As expectativas em relação ao trabalho solo de um vocalista emblemático são conhecidas: se vai soar como sua antiga banda ou se mudou radicalmente. É sempre assim. Para o artista a tarefa é árdua: manter o padrão de qualidade da antiga banda e, além disso, não soar como, nem todos conseguem essa proeza.
Bernard Sumner (New Order) já cantou na letra de “All the Way” que “leva anos para se encontrar o ponto chave, para se afastar do que você fez, para encontrar a verdade dentro de si e não depender de ninguém”. Brett Anderson demonstra em seu debut trilhar o caminho certo para isso, passa tranquilo pelos testes. Mostra muito mais o quanto sua banda dependia de sua inspiração e se reafirma como um dos grandes vocalistas surgidos nos anos 90. Não por acaso o Suede foi apontado como sucessor dos Smiths e ele o Bowie dos 90’s.

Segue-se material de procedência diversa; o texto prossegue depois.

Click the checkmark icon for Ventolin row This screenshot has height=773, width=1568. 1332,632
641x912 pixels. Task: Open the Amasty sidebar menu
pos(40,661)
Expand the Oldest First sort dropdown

Sua voz continua a mesma, porém mais contida que nos tempos do Suede, sem afetações, se bem que no último álbum da banda já seguia essa tendência. Musicalmente não há segredos. Cercado por um time de primeira, que inclui o quarteto de cordas Dirty Pretty Strings, a ênfase passou para os luxuosos e arrebatadores arranjos de cordas que perpassam quase todas as canções. Sem Bernard Butler (Suede, The Tears) ou Richard Oakes (Suede) como parceiros, o vocalista assumiu a guitarra e o piano e assinou todas as composições, emplacando um punhado de canções pungentes, onde se destacam as baladas cheia de intensidade, que certamente não irá agradar àqueles fãs do Suede ou do The Tears, ávidos por guitarras glam rock, que podem até se decepcionar com a profusão de violinos e violoncelos.

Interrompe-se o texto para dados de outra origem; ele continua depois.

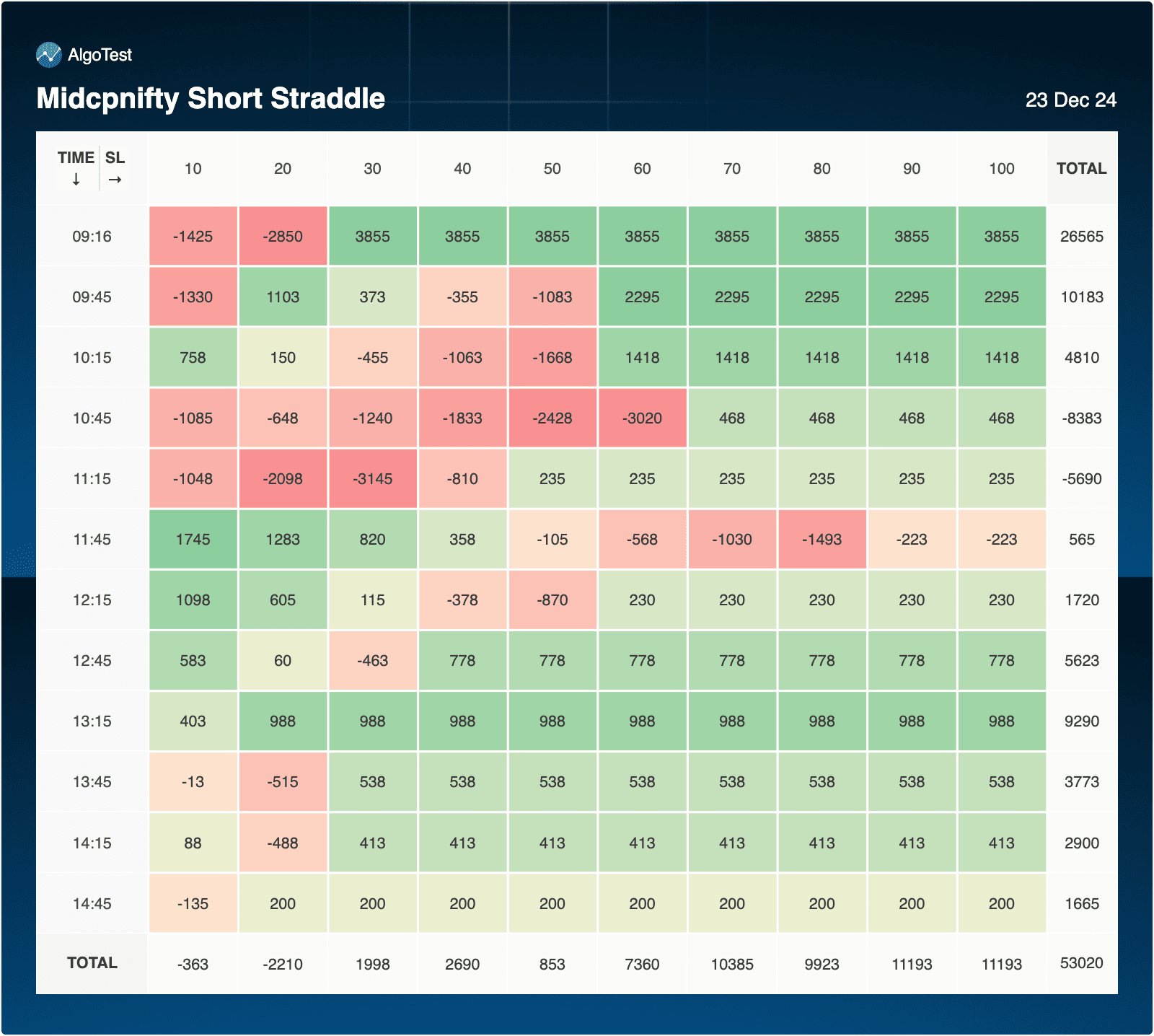Viewport: 1154px width, 1036px height.
Task: Click the AlgoTest logo icon
Action: point(48,55)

Brett Anderson, o álbum, é de uma sobriedade e melancolia impressionante e começa com o olhar reflexivo de seu autor na foto que ilustra a capa, a cargo do lendário Peter Saville, onde são perceptíveis as marcas dos excessos no rosto de Brett, apesar dos apenas 40 anos. ‘Tentamos criar algo humano e vulnerável’, explica o vocalista. Gestado em paralelo com o álbum do The Tears, seu projeto em parceria com Bernard Butler carrega inexoravelmente o peso da perda do pai de seu autor, falecido em 2005 e homenageado na faixa ‘Song for my Father’. As letras estão mais pessoais e refletem sensações de incompatibilidade, perda e procura e chegam a bater no consumismo.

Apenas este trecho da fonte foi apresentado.